TOM: I agree with what you both [chuckles] just said. You know, I think there are a few obvious things to say, which are that Ruby went through this initial… I started doing Ruby a decade ago. And well, I guess over a decade ago actually. And there was obviously a period in the late noughties where it felt like the rise of Ruby on Rails was fairly meteoric. And everyone was hiring for it. And now we’ve gone into a post-youth stage. I hesitate to say middle-aged. But it’s kind of the language has matured and the community has in most respects matured. And we’re now in this kind of comfortable middle age I suppose where it’s no longer a risky prospect, or at least not in the way that it used to be, it’s no longer a risky prospect to base your startup or your new business on Ruby or on Rails.
I remember in London in the noughties there was only a small number of companies in London who were using Ruby. And so, there was a real sense of when you went to the London Ruby user group meetups it was a small group of people.

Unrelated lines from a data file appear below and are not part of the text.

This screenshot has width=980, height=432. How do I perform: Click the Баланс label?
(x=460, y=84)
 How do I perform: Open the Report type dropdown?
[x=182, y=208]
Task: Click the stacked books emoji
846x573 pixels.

And there was something unique connecting you all which was that you were all enthusiastic about this programming language that other people weren’t using and people spoke really excitedly about “Oh, have you heard this website uses Ruby or this company is using Ruby internally?” And it was like a real big deal and people felt that they had a [inaudible] emotional connection to anyone else who was in the same small boat as them. And those days…
TOM: Are long gone, right?
So, I think that Ruby can’t compete with that. Ruby isn’t available on every computer. And it doesn’t have quite the same… it’s not new and exciting anymore. Well, it’s not new anymore. Whether it’s exciting or not is up to you. But I count myself as a… I’m not particularly attracted to novel things. I actually get quite exhausted by novelty. I have a limited capacity for learning new things. Every day there’s only so much new…

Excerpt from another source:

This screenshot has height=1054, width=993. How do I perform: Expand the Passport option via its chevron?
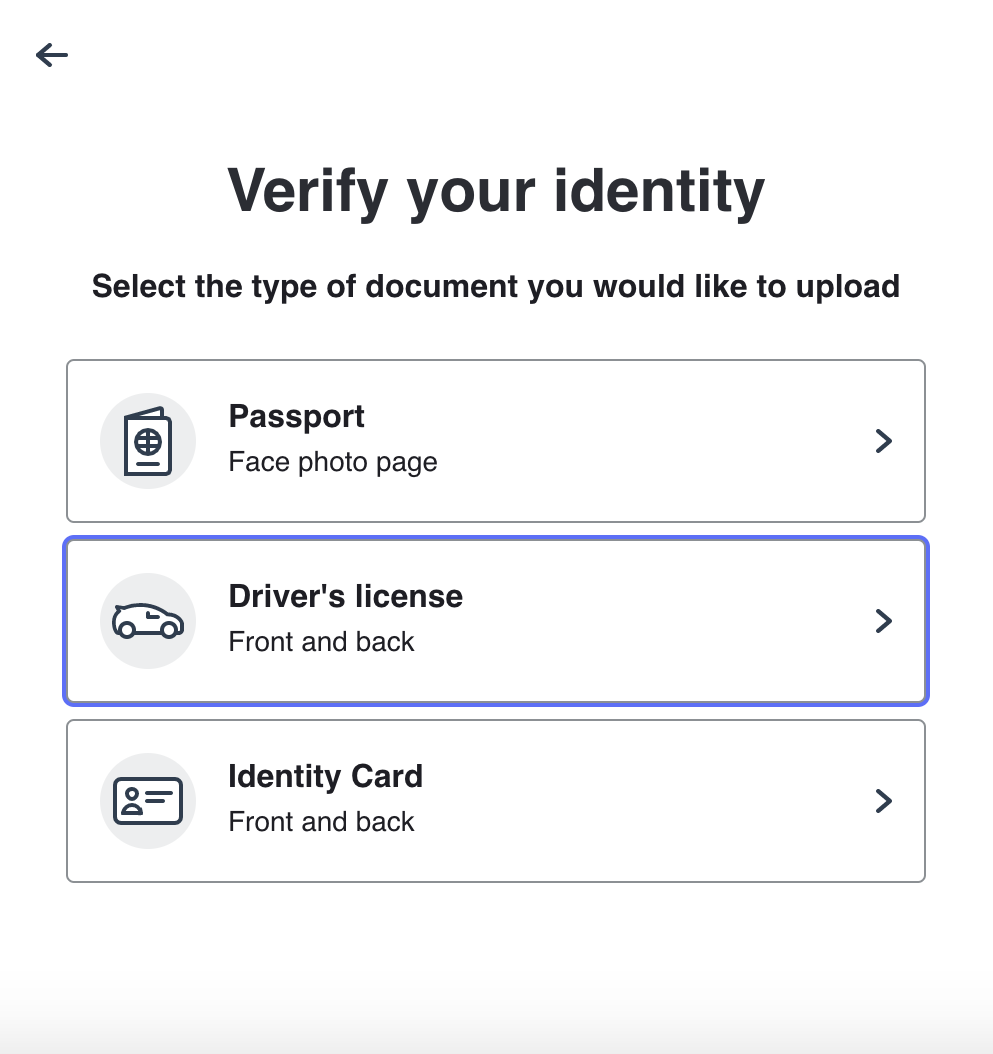click(883, 441)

TOM: Interesting stuff that I can learn, right? And so, I am actually very cautious about the new things that I choose to learn because I’m conscious that I can never learn everything. And every new thing that I learn is using up a little bit of my mental energy. And so, I have to… and there’s also this sense of it being a cumulative investment, right? Once you start learning a thing then you get good at it and you’ve developed your skills. And if you are constantly jumping to the next new thing, then you would just be a perpetual junior developer.
And so, when I became a Ruby programmer previous to that I was… well professionally the last language I had been paid to write was Java. But for the intervening years I’d been an OCaml programmer. So, I’d made this transition from being an industry… I’m trying to think of what the nice thing to say about Java is. Like Java is I guess is like a lingua franca. It’s kind of a lowest common denominator. That sounds bad. I don’t mean for that to be a slight. That’s why Java ate the world is because it’s a straightforward language that works that everyone can be taught in their undergraduate computer science classes. And everyone can immediately go and be productive with it. And that’s an amazing feat of design and engineering.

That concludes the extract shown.